Dataset items
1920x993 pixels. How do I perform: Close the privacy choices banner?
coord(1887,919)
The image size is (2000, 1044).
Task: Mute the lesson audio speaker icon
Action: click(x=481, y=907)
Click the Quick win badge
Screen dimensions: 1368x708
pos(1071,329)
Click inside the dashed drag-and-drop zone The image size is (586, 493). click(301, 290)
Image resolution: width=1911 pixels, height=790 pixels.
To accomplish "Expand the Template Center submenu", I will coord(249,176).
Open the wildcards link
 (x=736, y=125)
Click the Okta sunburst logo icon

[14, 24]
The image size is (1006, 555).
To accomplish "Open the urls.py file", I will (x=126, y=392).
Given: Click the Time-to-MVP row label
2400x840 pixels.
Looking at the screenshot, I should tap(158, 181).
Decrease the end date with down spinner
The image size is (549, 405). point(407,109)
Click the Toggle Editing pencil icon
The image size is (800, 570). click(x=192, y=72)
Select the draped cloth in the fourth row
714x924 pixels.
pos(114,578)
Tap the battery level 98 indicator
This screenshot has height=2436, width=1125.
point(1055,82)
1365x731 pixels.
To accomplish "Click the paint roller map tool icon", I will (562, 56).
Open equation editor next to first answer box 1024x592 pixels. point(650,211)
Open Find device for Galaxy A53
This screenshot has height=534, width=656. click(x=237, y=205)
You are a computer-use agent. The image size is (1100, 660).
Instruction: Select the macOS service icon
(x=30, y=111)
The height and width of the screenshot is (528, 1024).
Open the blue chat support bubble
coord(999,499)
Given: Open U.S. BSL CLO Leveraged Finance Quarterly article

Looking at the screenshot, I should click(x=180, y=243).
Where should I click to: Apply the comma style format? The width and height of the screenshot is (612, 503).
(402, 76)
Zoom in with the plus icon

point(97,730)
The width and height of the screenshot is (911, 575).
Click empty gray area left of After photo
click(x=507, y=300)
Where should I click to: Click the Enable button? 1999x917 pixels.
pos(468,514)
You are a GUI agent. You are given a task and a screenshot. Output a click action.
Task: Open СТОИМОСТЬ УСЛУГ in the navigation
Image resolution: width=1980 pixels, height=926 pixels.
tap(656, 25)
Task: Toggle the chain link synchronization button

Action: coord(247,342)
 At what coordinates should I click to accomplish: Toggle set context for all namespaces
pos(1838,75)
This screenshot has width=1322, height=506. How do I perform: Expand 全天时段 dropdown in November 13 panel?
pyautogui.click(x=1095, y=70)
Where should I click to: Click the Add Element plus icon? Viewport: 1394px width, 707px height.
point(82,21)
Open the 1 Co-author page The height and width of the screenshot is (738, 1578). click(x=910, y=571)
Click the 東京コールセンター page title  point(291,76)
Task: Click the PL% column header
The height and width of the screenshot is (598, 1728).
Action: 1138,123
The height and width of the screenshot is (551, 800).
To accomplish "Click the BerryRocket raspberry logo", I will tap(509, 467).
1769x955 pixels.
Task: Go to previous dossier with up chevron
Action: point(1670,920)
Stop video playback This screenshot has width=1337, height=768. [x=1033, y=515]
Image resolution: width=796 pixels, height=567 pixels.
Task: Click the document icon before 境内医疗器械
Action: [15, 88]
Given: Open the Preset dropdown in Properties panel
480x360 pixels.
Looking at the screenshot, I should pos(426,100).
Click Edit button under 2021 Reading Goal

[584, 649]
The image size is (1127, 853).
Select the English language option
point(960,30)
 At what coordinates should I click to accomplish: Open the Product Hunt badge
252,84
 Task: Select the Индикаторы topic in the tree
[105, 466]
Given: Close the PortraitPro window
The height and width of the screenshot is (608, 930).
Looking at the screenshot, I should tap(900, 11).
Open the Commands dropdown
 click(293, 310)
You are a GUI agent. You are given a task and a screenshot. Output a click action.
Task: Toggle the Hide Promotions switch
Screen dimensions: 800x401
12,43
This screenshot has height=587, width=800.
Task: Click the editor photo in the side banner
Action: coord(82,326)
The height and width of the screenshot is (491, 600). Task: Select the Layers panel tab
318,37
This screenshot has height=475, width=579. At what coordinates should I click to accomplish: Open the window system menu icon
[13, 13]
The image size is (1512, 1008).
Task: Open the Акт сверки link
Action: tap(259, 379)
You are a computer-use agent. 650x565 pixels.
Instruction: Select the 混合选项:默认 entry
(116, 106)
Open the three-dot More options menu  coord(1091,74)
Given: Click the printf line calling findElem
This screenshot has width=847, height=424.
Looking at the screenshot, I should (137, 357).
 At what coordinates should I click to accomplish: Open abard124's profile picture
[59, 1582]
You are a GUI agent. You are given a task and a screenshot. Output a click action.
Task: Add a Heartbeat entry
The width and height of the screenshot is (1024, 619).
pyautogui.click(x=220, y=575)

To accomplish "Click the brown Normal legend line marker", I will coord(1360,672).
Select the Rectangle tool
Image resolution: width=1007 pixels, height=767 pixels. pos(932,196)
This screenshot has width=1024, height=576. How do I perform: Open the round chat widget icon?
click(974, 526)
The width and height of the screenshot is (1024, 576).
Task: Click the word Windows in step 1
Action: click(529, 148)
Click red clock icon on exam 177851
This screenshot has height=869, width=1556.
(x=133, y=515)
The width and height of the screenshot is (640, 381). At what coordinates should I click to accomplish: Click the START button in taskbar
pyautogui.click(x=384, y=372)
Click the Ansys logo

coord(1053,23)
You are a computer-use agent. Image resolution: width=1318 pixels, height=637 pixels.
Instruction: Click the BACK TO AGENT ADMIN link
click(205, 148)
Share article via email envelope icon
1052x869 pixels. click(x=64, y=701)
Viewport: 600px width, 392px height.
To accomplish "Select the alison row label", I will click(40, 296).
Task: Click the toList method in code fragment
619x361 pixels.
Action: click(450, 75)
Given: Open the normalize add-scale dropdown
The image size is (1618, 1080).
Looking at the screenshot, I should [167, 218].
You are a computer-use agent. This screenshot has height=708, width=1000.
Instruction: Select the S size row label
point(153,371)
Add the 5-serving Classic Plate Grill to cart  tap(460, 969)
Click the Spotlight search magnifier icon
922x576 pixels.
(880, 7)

Task requirements → All entries are to be repeated exactly and completely.

Written solution →
1920x993 pixels. How do I perform: Close the privacy choices banner?
coord(1887,919)
The image size is (2000, 1044).
Task: Mute the lesson audio speaker icon
Action: click(x=481, y=907)
Click the Quick win badge
Screen dimensions: 1368x708
pos(1071,329)
Click inside the dashed drag-and-drop zone The image size is (586, 493). click(301, 290)
Image resolution: width=1911 pixels, height=790 pixels.
To accomplish "Expand the Template Center submenu", I will coord(249,176).
Open the wildcards link
 (x=736, y=125)
Click the Okta sunburst logo icon

[14, 24]
The image size is (1006, 555).
To accomplish "Open the urls.py file", I will (x=126, y=392).
Given: Click the Time-to-MVP row label
2400x840 pixels.
Looking at the screenshot, I should tap(158, 181).
Decrease the end date with down spinner
The image size is (549, 405). point(407,109)
Click the Toggle Editing pencil icon
The image size is (800, 570). click(x=192, y=72)
Select the draped cloth in the fourth row
714x924 pixels.
pos(114,578)
Tap the battery level 98 indicator
This screenshot has height=2436, width=1125.
point(1055,82)
1365x731 pixels.
To accomplish "Click the paint roller map tool icon", I will (562, 56).
Open equation editor next to first answer box 1024x592 pixels. point(650,211)
Open Find device for Galaxy A53
This screenshot has height=534, width=656. click(x=237, y=205)
You are a computer-use agent. The image size is (1100, 660).
Instruction: Select the macOS service icon
(x=30, y=111)
The height and width of the screenshot is (528, 1024).
Open the blue chat support bubble
coord(999,499)
Given: Open U.S. BSL CLO Leveraged Finance Quarterly article

Looking at the screenshot, I should click(x=180, y=243).
Where should I click to: Apply the comma style format? The width and height of the screenshot is (612, 503).
(402, 76)
Zoom in with the plus icon

point(97,730)
The width and height of the screenshot is (911, 575).
Click empty gray area left of After photo
click(x=507, y=300)
Where should I click to: Click the Enable button? 1999x917 pixels.
pos(468,514)
You are a GUI agent. You are given a task and a screenshot. Output a click action.
Task: Open СТОИМОСТЬ УСЛУГ in the navigation
Image resolution: width=1980 pixels, height=926 pixels.
tap(656, 25)
Task: Toggle the chain link synchronization button

Action: coord(247,342)
 At what coordinates should I click to accomplish: Toggle set context for all namespaces
pos(1838,75)
This screenshot has width=1322, height=506. How do I perform: Expand 全天时段 dropdown in November 13 panel?
pyautogui.click(x=1095, y=70)
Where should I click to: Click the Add Element plus icon? Viewport: 1394px width, 707px height.
point(82,21)
Open the 1 Co-author page The height and width of the screenshot is (738, 1578). click(x=910, y=571)
Click the 東京コールセンター page title  point(291,76)
Task: Click the PL% column header
The height and width of the screenshot is (598, 1728).
Action: 1138,123
The height and width of the screenshot is (551, 800).
To accomplish "Click the BerryRocket raspberry logo", I will tap(509, 467).
1769x955 pixels.
Task: Go to previous dossier with up chevron
Action: point(1670,920)
Stop video playback This screenshot has width=1337, height=768. [x=1033, y=515]
Image resolution: width=796 pixels, height=567 pixels.
Task: Click the document icon before 境内医疗器械
Action: [15, 88]
Given: Open the Preset dropdown in Properties panel
480x360 pixels.
Looking at the screenshot, I should pos(426,100).
Click Edit button under 2021 Reading Goal

[584, 649]
The image size is (1127, 853).
Select the English language option
point(960,30)
 At what coordinates should I click to accomplish: Open the Product Hunt badge
252,84
 Task: Select the Индикаторы topic in the tree
[105, 466]
Given: Close the PortraitPro window
The height and width of the screenshot is (608, 930).
Looking at the screenshot, I should tap(900, 11).
Open the Commands dropdown
 click(293, 310)
You are a GUI agent. You are given a task and a screenshot. Output a click action.
Task: Toggle the Hide Promotions switch
Screen dimensions: 800x401
12,43
This screenshot has height=587, width=800.
Task: Click the editor photo in the side banner
Action: coord(82,326)
The height and width of the screenshot is (491, 600). Task: Select the Layers panel tab
318,37
This screenshot has height=475, width=579. At what coordinates should I click to accomplish: Open the window system menu icon
[13, 13]
The image size is (1512, 1008).
Task: Open the Акт сверки link
Action: tap(259, 379)
You are a computer-use agent. 650x565 pixels.
Instruction: Select the 混合选项:默认 entry
(116, 106)
Open the three-dot More options menu  coord(1091,74)
Given: Click the printf line calling findElem
This screenshot has width=847, height=424.
Looking at the screenshot, I should (137, 357).
 At what coordinates should I click to accomplish: Open abard124's profile picture
[59, 1582]
You are a GUI agent. You are given a task and a screenshot. Output a click action.
Task: Add a Heartbeat entry
The width and height of the screenshot is (1024, 619).
pyautogui.click(x=220, y=575)

To accomplish "Click the brown Normal legend line marker", I will coord(1360,672).
Select the Rectangle tool
Image resolution: width=1007 pixels, height=767 pixels. pos(932,196)
This screenshot has width=1024, height=576. How do I perform: Open the round chat widget icon?
click(974, 526)
The width and height of the screenshot is (1024, 576).
Task: Click the word Windows in step 1
Action: click(529, 148)
Click red clock icon on exam 177851
This screenshot has height=869, width=1556.
(x=133, y=515)
The width and height of the screenshot is (640, 381). At what coordinates should I click to accomplish: Click the START button in taskbar
pyautogui.click(x=384, y=372)
Click the Ansys logo

coord(1053,23)
You are a computer-use agent. Image resolution: width=1318 pixels, height=637 pixels.
Instruction: Click the BACK TO AGENT ADMIN link
click(205, 148)
Share article via email envelope icon
1052x869 pixels. click(x=64, y=701)
Viewport: 600px width, 392px height.
To accomplish "Select the alison row label", I will click(40, 296).
Task: Click the toList method in code fragment
619x361 pixels.
Action: click(450, 75)
Given: Open the normalize add-scale dropdown
The image size is (1618, 1080).
Looking at the screenshot, I should [167, 218].
You are a computer-use agent. This screenshot has height=708, width=1000.
Instruction: Select the S size row label
point(153,371)
Add the 5-serving Classic Plate Grill to cart  tap(460, 969)
Click the Spotlight search magnifier icon
922x576 pixels.
(880, 7)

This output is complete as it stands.